Have you ever crossed the small houses in Hanoi’s Old Quarter, the rows of shop houses in Cho Lon, or a Saigonese villa from the French colonial period, and imagined,’Who are the people who live here?’; ‘What is life like for people who used to, or are still living there?’; ‘How is their life, hope, and dream reflected by the interior of their house?’. The inaugural workshop Moving Reels #1 invites you to explore these questions with our first art video selection from India, ‘Nostalgia for the Future’ (directed by Avijit Mukul Kishore and Rohan Shivkumar
) to revisit the architectural stories of Vietnam and the intersection between Vietnamese and Indian society. 

This video looks at four distinct imaginations of homes and bodies across examples of buildings made over the period of a century. It explores the relationships between these spaces and the bodies that were imagined to inhabit them, and uses these connections as vantage points to analyze how the concept of Indian modern architecture intertwines with the collective shaping and reinventing of a nation and/by its citizens.

Register for the discussion that follows this video screening, led by Dr Shweta Kishore, film studies scholar and curator, and Mel Schenk, architectural historian based in Ho Chi Minh City. This discussion will focus on how cinema and architecture are deployed for the nation-building project in Vietnam. How has documentary shaped the public’s current understanding of national history, and what alternative forms can it take beside the traditionally propagandic format? How is ‘modernity’ experienced and practiced in Vietnamese architecture post 1975 and/or post- Doi Moi period, and how is architecture seen as a tool for building national identity and solidifying Vietnamese citizens’ national consciousness? These are just some of the guiding questions that will take place in the discussion, which will draw materials from both the film and the participants’ personal experience and research.

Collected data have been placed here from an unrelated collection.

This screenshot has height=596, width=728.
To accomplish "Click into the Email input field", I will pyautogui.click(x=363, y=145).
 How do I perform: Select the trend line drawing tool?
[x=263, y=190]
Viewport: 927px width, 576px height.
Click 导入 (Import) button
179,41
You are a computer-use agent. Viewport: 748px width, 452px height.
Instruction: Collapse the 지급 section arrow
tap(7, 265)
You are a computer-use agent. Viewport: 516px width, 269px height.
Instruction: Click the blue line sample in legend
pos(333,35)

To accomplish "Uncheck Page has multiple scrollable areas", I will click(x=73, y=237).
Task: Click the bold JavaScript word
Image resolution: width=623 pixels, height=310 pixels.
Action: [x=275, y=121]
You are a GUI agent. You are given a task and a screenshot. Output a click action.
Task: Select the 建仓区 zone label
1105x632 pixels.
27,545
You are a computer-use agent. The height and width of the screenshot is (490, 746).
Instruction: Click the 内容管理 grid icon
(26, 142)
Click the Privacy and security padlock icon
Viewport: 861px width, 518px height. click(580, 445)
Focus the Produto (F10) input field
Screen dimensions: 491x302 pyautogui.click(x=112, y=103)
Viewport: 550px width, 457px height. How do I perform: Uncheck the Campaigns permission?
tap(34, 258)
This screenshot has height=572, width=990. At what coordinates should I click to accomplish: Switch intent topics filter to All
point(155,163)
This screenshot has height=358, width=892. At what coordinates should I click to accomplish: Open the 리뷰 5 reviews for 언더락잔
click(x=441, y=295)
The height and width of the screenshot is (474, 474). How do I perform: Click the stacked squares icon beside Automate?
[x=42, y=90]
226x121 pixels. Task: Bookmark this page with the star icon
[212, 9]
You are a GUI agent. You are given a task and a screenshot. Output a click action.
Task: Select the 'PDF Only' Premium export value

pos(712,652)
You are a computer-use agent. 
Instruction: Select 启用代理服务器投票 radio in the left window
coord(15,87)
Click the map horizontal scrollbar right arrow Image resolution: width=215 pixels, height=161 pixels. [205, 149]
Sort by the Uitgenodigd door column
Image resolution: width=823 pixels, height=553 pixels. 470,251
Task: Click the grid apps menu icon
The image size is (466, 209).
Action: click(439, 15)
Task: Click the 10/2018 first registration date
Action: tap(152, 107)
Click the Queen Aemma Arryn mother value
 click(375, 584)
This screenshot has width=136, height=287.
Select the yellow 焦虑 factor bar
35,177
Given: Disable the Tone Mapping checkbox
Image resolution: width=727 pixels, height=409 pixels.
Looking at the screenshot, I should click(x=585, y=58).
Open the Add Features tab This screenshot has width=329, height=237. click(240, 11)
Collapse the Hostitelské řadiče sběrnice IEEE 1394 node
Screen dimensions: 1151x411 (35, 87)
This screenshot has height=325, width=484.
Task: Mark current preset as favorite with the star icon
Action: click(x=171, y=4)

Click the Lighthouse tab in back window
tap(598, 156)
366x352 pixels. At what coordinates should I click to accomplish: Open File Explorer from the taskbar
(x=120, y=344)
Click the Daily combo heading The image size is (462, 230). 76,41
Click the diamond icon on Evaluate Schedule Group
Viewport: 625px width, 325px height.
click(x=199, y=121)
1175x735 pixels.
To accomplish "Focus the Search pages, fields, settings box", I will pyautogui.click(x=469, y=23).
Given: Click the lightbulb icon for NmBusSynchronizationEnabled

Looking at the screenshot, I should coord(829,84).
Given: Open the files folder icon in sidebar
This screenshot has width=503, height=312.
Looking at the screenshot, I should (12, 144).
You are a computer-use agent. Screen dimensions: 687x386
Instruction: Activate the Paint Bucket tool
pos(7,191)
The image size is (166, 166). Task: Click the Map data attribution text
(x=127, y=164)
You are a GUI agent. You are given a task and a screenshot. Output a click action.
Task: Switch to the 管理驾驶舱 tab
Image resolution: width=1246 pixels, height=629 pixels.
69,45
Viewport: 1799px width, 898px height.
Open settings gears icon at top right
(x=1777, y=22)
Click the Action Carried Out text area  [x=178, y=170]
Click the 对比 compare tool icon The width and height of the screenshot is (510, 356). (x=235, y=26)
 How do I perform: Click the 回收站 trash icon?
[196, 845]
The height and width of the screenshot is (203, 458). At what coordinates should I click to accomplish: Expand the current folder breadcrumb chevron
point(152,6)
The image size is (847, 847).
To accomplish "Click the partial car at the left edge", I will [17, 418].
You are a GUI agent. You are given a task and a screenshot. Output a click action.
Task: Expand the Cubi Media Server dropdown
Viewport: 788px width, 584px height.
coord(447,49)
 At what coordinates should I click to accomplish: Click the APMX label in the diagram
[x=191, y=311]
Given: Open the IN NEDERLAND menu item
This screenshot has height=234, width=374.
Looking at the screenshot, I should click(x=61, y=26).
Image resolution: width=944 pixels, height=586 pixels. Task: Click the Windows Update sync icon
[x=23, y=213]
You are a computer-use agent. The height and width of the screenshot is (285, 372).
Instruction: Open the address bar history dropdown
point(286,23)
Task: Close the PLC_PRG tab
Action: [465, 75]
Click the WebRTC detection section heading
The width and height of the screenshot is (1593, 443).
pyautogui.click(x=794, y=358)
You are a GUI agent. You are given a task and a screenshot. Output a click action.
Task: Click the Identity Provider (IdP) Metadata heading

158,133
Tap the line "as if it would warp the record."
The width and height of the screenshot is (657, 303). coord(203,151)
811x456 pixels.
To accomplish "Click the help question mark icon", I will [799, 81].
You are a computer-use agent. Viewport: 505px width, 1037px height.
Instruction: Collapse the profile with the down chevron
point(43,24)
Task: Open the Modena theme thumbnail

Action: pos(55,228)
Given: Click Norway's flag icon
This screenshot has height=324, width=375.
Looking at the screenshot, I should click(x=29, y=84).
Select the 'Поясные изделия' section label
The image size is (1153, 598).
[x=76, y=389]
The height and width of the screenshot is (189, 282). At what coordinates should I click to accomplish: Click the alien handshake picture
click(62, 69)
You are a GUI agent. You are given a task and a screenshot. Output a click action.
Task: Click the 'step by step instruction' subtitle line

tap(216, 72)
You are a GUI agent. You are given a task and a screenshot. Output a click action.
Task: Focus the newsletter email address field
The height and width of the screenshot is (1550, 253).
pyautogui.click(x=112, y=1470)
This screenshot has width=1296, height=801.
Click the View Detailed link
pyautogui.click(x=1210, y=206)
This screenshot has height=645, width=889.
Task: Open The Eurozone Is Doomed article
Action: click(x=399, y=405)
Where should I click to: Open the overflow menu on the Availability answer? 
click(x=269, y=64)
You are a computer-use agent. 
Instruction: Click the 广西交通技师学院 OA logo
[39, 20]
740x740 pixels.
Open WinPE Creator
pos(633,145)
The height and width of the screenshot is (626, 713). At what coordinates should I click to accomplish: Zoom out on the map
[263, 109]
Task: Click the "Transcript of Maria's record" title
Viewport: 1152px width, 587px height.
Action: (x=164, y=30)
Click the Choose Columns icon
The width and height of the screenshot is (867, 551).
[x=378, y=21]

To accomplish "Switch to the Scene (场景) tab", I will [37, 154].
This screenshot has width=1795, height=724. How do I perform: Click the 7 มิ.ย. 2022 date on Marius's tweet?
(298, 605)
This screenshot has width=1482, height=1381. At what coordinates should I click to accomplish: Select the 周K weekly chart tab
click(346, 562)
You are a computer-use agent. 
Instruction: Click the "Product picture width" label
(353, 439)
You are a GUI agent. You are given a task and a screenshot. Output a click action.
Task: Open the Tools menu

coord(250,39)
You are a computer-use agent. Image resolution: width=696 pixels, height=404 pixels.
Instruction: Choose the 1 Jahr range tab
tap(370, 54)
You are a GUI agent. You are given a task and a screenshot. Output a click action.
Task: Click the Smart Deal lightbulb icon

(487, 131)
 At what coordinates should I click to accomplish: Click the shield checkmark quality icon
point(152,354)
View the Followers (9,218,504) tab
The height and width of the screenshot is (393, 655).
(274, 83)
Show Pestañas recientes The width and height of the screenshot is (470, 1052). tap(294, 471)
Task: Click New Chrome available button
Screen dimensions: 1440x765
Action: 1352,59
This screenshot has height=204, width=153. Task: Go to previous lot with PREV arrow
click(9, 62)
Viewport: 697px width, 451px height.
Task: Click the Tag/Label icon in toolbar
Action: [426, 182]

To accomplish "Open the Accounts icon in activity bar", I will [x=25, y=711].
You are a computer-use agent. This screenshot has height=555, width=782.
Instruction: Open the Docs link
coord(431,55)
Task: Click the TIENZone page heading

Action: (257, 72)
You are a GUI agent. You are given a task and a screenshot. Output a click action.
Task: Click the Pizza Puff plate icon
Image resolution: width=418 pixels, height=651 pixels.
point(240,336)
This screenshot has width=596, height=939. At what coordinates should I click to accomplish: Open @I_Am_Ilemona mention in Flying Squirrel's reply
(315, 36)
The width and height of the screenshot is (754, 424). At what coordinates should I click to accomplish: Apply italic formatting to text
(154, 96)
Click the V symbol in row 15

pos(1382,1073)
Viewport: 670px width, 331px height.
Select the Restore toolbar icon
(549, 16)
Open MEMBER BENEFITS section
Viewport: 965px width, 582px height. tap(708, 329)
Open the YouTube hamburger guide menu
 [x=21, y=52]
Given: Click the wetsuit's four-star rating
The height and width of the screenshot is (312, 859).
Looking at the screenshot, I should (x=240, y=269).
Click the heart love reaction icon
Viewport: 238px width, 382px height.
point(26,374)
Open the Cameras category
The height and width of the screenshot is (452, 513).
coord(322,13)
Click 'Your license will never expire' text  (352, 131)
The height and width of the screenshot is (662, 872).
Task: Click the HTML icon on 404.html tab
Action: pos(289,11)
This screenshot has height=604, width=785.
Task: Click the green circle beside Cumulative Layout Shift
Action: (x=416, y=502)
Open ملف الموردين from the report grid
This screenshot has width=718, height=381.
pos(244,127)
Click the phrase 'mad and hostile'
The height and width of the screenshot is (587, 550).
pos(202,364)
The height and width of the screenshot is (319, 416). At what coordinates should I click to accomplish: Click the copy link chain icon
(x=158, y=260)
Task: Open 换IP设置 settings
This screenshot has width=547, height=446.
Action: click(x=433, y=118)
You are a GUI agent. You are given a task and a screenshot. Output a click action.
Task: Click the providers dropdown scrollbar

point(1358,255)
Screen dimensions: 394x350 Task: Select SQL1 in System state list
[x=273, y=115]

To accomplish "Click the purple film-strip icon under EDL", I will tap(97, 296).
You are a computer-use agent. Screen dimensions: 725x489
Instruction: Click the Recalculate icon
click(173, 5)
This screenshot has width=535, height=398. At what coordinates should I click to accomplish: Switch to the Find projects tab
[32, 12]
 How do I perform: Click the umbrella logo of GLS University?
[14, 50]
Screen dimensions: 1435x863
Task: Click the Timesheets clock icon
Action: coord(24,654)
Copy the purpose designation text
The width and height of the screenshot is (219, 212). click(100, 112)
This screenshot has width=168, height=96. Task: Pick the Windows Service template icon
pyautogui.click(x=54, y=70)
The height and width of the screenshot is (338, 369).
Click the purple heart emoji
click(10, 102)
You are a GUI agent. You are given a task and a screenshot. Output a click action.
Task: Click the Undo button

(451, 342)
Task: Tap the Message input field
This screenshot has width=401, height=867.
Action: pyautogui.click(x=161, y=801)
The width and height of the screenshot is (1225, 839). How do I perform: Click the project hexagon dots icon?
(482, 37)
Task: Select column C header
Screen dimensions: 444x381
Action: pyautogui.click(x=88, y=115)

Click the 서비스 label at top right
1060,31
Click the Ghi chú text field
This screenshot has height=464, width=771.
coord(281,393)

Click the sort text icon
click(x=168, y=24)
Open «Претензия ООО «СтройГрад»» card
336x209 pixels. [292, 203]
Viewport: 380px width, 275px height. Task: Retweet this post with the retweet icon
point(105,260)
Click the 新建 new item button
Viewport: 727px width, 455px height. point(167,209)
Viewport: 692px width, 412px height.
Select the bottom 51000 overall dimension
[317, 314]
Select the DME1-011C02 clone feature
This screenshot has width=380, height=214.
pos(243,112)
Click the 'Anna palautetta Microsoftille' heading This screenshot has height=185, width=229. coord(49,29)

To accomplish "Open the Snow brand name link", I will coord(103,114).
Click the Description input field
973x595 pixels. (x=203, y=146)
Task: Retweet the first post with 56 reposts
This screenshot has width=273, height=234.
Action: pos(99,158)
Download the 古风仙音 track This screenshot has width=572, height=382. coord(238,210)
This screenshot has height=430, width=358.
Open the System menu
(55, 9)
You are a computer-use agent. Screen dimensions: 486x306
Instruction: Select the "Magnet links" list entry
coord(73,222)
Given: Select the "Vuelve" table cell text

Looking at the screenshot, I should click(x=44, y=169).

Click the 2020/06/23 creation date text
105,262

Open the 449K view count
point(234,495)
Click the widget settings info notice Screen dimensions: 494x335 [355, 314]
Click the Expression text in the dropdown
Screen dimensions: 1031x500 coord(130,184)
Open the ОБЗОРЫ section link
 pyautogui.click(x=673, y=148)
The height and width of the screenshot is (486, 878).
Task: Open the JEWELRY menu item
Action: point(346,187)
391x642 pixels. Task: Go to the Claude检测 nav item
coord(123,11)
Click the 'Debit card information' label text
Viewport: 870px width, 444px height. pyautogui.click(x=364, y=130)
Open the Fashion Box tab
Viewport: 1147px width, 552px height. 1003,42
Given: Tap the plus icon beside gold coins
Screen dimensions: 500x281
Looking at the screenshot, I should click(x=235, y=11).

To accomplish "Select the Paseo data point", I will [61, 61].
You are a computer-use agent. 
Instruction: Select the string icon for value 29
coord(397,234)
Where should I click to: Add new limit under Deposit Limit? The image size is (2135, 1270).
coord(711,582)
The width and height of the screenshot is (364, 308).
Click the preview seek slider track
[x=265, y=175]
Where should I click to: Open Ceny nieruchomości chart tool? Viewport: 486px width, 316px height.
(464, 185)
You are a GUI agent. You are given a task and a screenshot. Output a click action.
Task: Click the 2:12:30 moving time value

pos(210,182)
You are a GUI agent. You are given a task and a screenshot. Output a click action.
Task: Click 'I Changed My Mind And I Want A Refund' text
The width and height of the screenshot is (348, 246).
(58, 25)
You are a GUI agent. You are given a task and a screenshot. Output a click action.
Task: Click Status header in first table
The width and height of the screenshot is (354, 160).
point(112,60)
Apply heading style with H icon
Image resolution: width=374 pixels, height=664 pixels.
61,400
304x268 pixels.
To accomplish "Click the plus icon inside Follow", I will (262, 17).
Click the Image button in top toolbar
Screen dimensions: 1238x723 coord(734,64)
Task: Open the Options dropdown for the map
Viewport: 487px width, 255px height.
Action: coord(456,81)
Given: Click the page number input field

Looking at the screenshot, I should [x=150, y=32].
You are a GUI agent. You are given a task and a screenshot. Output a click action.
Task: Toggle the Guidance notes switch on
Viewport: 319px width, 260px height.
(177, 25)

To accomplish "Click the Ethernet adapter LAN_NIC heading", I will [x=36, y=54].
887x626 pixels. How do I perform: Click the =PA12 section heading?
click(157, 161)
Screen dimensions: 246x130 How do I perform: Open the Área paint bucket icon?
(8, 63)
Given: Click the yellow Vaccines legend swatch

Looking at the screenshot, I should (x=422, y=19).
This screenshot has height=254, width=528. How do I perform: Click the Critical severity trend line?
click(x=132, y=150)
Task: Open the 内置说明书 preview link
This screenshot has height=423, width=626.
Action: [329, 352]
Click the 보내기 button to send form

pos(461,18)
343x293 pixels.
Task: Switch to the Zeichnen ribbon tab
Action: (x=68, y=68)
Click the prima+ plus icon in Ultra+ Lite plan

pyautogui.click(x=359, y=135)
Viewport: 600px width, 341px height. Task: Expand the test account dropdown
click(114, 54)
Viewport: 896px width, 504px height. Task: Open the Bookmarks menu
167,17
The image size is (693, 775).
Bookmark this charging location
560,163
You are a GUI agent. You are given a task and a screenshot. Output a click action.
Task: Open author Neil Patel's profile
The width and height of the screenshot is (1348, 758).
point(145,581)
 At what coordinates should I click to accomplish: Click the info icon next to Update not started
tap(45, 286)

Due to seat limitation, please register here to secure your seats.

What is ‘Moving Reels’?

‘Moving Reels’ is a series of workshops that explores the diverse functions of cinema in public culture, both as text and practice. This program aims to be a forum for fostering cross-cultural dialogue between Vietnam and different geographical contexts, engaging how citizens and artists use cinema to reflect upon, and critique, transformations between society and the individual, examining how this relationship is of impact on their physical and psychological environment. For example, the first year’s program, which focuses on the cinematic synergies between Vietnam and South Asia, developed and curated by Dr Shweta Kishore, will look at Vietnam and India’s shared discourse between public architecture and nation building in urban life. Structured as  a video screening followed by guided discussions around relevant themes, the ‘Moving Reels’ workshops envisage educational outcomes that contribute to constructing meaningful viewing cultures and cinema spaces in Ho Chi Minh City. A chance to look at our interwoven world through a cinematic kaleidoscope!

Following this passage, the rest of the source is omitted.